As we’ll learn, this isn’t an unusual state of affairs, it is more of a default position. The Dublin-based quintet rattles out a series of searing tunes dealing with genuine feelings of modern youth and life unsettled, agitated, and up against things. It rails against apathy while seeming to simultaneously examine the futility of undertaking such an exercise. To say that the band, and in particular singer Dan Hoff’s raging delivery, come across as disillusioned might be to undersell the mood, massively.

“Des Goblin” hyper-focuses readily and ferociously on the superficiality of existence lived ‘online’, as does the opener, and yet the feeling appears to be inevitable like there wasn’t really any other likely outcome. It’s as bleak and barren as it seems. Society is doomed, we’re all sheep, corralled and predestined and each generation has been culpable in the diminishing returns of the one to follow. It’s vastly reductive but not entirely wrong either. We may all be sleepwalking toward oblivion but rather than pointing fingers where are the answers? Should they be expected to have any? Doesn’t every generation feel the same - are the newest Gen’s simply doing so with more energy, more urgently than their forebears? Of course, the flip side to this stance is that some do see the problems, have their eyes fixed elsewhere, and are perceptive in a way others aren’t, enter your champions, Gurriers then.

“Prayers” addresses the scurrilous duplicity of a faithless church, “Close Call” is a roaring rush of abrasive industrial pounding. These are tunes that map scenes in dystopian movies, as boots crunch over shattered glass and broken hopes. So many things are severely wrong with society, systemic and endemic, and younger generations definitely are paying the price. One of the most effective songs on the album is “Top of the Bill.” It’s as angry and bewildered as the bands' other songs but expresses things in a wider context.

Gurriers candidly belittle the rise of the far right, yelping “I was born in the wrong era” on “Approachable” as they pull the threads out from the racism and bigotted methods groups use to engage the disenfranchised generation the band and their fans hail from. This and the meaty basslines and lyrics from “Sign of the Times” at least go some way towards addressing things in any productive way. The sardonic humour this song shares with the similar-sounding Viagra Boys use on their own tongue-in-cheek takedowns. It’s easier to find hope in these songs than in some others, especially if all they can manage is to spout rhetoric or dissatisfied bile.

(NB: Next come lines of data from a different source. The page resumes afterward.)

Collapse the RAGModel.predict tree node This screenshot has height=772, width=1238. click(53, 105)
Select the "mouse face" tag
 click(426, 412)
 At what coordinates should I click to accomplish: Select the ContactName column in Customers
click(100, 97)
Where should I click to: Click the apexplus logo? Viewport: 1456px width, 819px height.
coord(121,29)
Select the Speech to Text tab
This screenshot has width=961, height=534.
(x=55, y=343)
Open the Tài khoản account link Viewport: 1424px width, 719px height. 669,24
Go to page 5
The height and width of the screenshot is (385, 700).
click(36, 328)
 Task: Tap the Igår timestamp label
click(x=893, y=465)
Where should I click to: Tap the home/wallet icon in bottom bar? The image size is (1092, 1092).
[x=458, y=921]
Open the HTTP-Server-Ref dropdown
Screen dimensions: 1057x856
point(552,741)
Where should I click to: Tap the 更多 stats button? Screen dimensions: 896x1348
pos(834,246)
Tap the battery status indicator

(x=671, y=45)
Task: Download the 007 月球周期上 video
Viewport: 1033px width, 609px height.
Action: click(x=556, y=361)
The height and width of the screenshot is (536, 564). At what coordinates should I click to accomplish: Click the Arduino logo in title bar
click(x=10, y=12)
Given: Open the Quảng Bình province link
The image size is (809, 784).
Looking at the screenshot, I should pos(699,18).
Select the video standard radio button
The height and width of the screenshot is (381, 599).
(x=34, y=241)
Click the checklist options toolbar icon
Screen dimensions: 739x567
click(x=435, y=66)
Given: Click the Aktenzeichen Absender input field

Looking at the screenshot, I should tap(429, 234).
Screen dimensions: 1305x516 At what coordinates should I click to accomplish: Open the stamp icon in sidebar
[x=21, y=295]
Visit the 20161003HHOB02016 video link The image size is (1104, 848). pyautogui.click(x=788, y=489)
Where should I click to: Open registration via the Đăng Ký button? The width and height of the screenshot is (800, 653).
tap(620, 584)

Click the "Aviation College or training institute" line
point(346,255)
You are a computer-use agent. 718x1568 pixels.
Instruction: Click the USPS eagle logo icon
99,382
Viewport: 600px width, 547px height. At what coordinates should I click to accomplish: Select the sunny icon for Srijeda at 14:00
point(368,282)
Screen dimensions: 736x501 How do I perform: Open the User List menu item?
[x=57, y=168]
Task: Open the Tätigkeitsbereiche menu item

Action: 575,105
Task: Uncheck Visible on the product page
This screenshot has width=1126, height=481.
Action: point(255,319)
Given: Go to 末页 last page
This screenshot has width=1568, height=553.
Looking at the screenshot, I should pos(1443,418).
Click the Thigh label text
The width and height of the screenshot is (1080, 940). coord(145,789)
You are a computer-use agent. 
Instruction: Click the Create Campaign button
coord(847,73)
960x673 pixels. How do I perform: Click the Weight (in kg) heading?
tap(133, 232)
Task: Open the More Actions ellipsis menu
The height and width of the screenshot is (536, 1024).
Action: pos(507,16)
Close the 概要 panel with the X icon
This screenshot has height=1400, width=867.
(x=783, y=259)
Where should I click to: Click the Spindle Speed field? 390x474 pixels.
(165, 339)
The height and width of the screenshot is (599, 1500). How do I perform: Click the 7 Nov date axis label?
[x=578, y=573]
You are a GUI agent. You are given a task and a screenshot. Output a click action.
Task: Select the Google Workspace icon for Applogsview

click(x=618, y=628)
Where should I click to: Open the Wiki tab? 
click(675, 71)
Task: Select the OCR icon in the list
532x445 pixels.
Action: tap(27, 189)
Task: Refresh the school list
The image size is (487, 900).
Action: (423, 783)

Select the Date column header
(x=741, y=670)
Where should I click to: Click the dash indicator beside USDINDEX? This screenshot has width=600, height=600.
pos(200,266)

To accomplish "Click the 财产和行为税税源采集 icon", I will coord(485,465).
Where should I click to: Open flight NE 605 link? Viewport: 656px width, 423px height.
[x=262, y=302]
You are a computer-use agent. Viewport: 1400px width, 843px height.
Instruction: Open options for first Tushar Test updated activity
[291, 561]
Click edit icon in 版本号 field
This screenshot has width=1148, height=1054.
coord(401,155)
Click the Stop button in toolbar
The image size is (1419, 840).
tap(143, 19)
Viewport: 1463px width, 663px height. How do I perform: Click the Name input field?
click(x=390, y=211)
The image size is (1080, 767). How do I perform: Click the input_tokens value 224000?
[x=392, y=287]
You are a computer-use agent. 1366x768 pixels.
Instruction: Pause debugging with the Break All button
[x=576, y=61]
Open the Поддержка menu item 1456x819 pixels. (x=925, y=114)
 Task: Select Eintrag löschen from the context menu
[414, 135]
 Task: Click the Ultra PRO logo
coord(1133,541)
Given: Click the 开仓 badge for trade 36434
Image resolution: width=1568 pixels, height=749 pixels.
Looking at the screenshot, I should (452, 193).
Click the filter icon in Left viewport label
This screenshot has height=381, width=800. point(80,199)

Gurriers are not anyone’s saviours. They’ve positioned themselves between the proverbial rock and a hard place, this feels much more like a don’t shoot the messenger type scenario. Punk always has an inbuilt shelf life, short of civil uprising and actually smashing the system, there’s a point at which ‘reality’ kicks in for the majority of society. Sadly thoughts of rebellion are quieted and life continues, perhaps a little has been achieved superficially to appease those flanked behind but not on the front lines. Gurriers, with a name derived from the historic ‘lout’ or ‘ruffian’, do stir the pot. Do rattle the cages and maybe can mobilise some critical thinking. Come and See could be deemed a counterattack, rubbing our noses in the mess we’ve created, but with a thread that mostly expounds on the ‘we’re all fucked’ adage it’s not like we’re all so oblivious and unwilling to turn the ship around.

Overall, the album is ambitious and it’s not necessarily the band's own fault that there’s a slight sanctimonious-sounding vein running through their musical output – it kind of goes with the territory. But the biggest letdown is perhaps that they don’t exhibit a willingness to face the aftermath, the long term responsibility for all their lofty and urgent ideals.